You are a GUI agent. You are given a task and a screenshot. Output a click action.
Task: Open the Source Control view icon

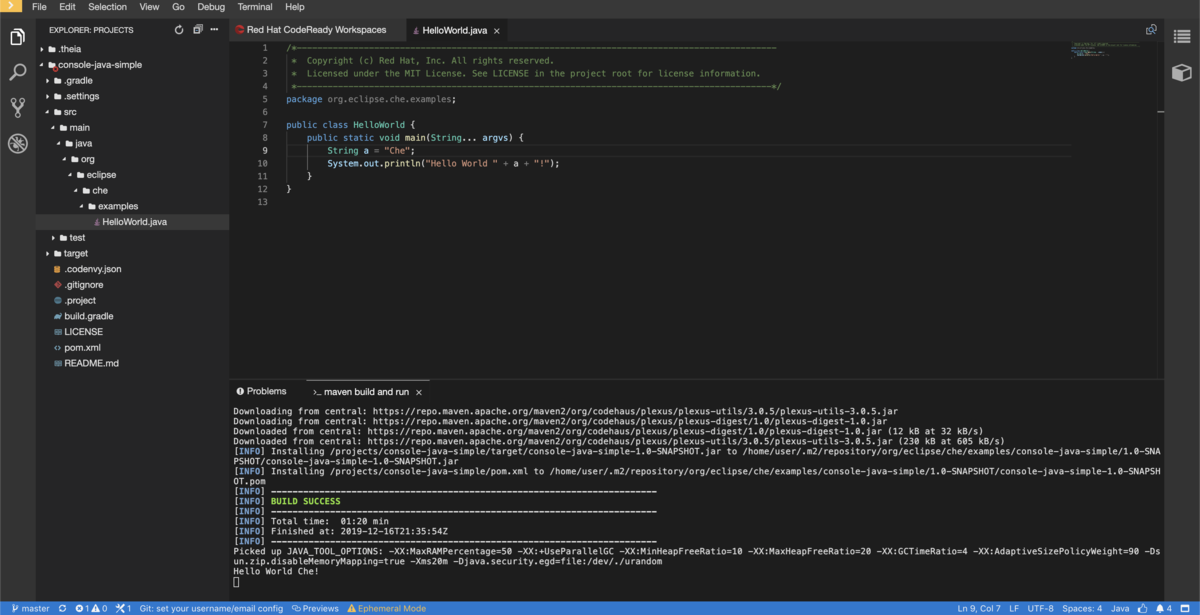17,107
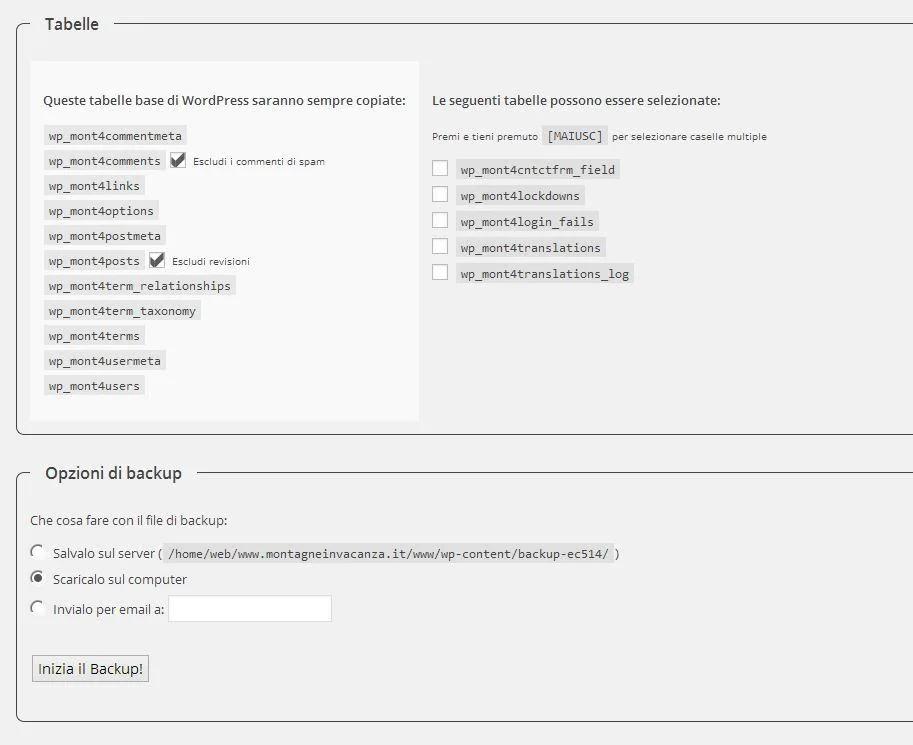
Task: Check the wp_mont4translations_log checkbox
Action: 439,272
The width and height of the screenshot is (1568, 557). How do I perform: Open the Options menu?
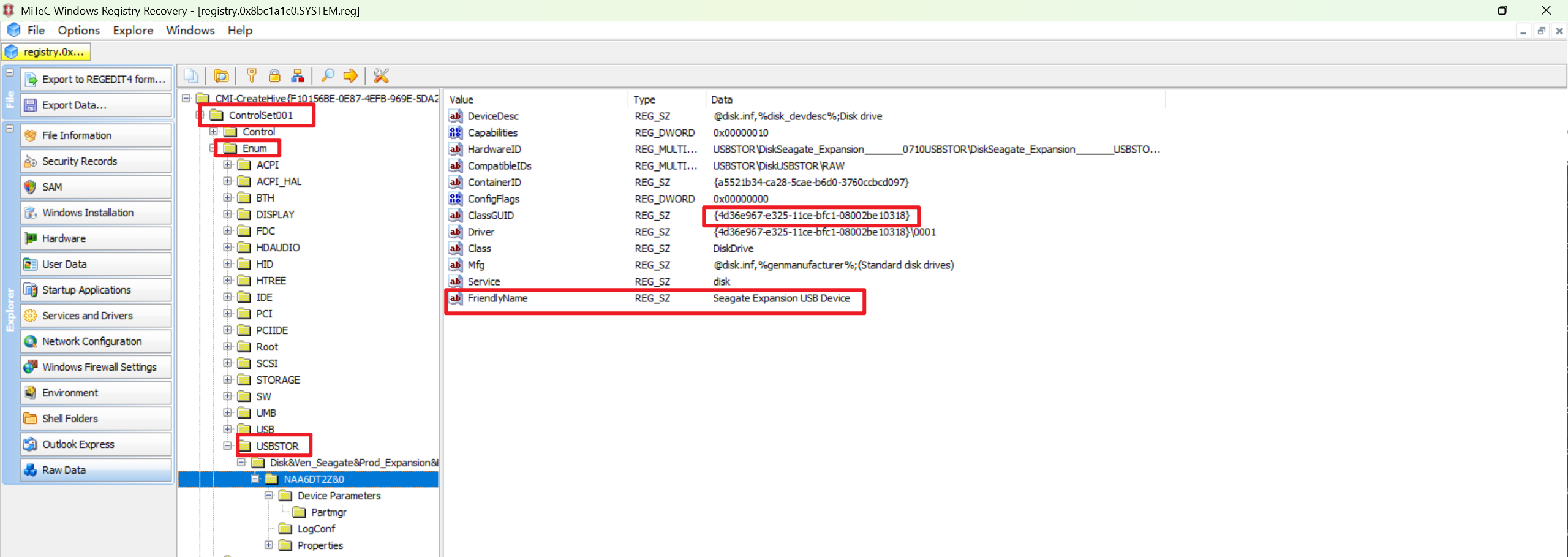(78, 30)
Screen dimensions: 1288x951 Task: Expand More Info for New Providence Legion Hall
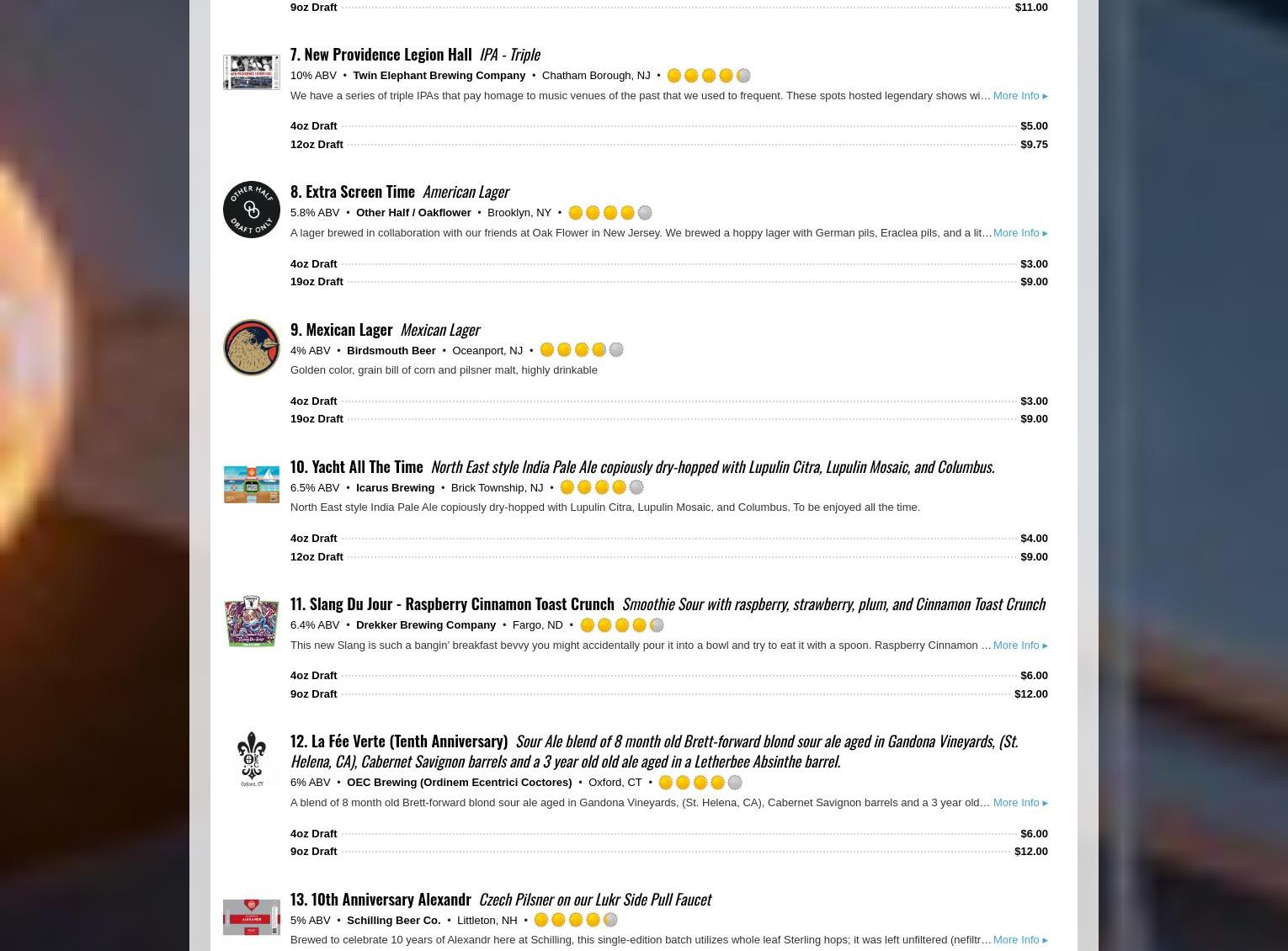(x=1020, y=95)
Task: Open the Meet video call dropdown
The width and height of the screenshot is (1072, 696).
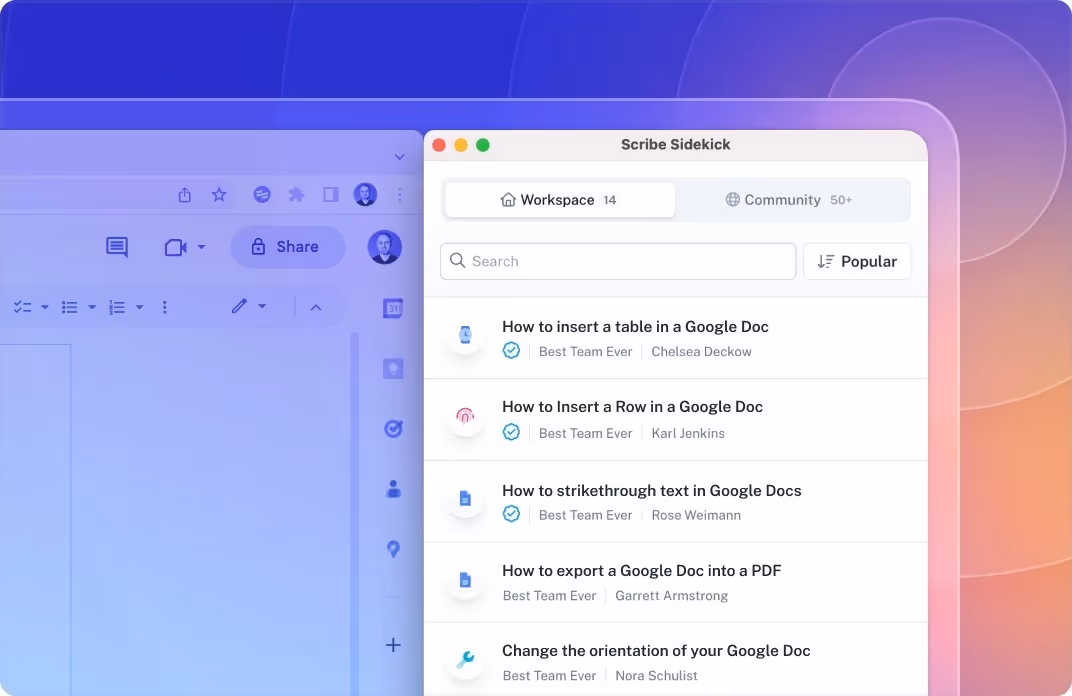Action: tap(200, 247)
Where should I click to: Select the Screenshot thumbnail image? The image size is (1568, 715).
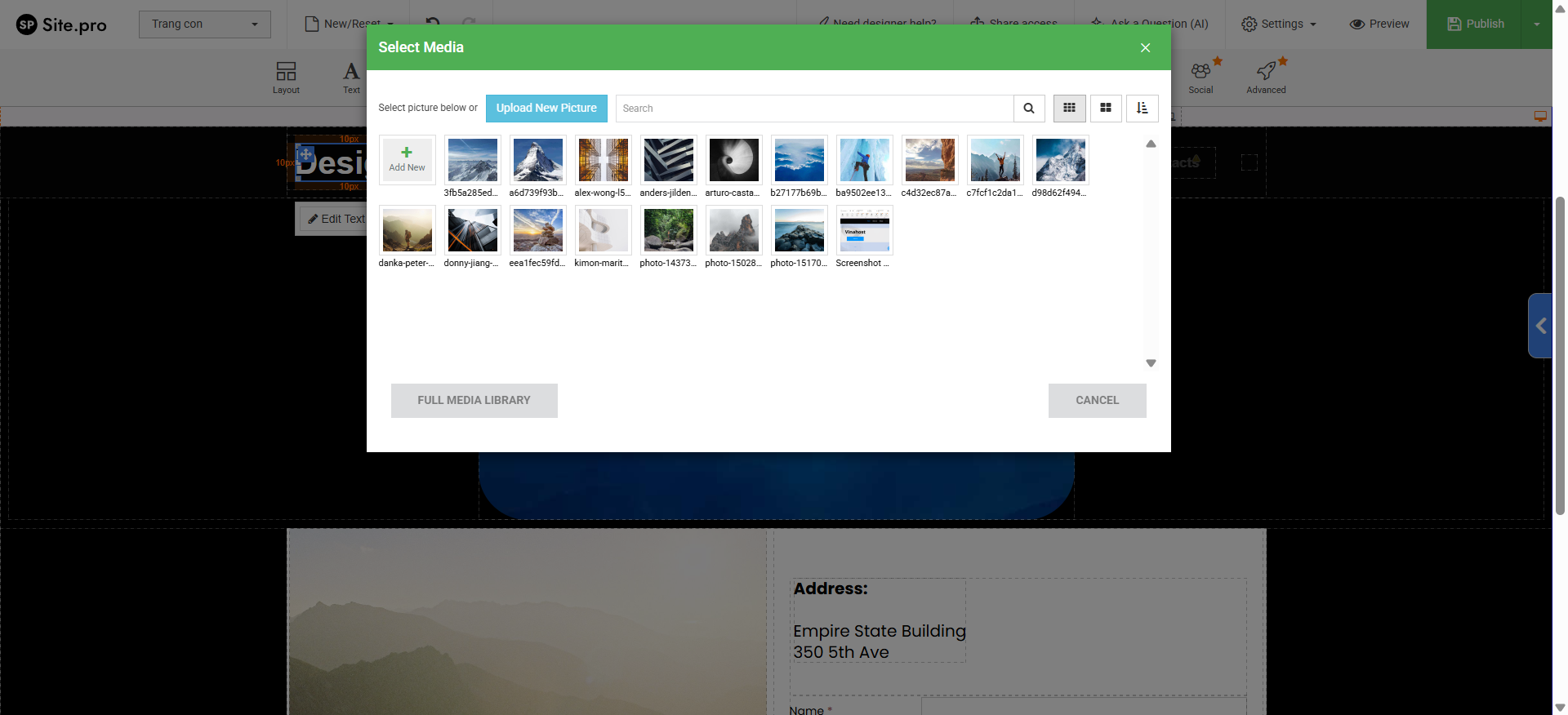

- - - - - - -

Stated task:
Report every line of the material that contains the string "width", copying each such line in full. Treat uppercase and lowercase as different.

Expected answer:
The width and height of the screenshot is (1568, 557). How do I perform: Open the Options menu?
The width and height of the screenshot is (1072, 696).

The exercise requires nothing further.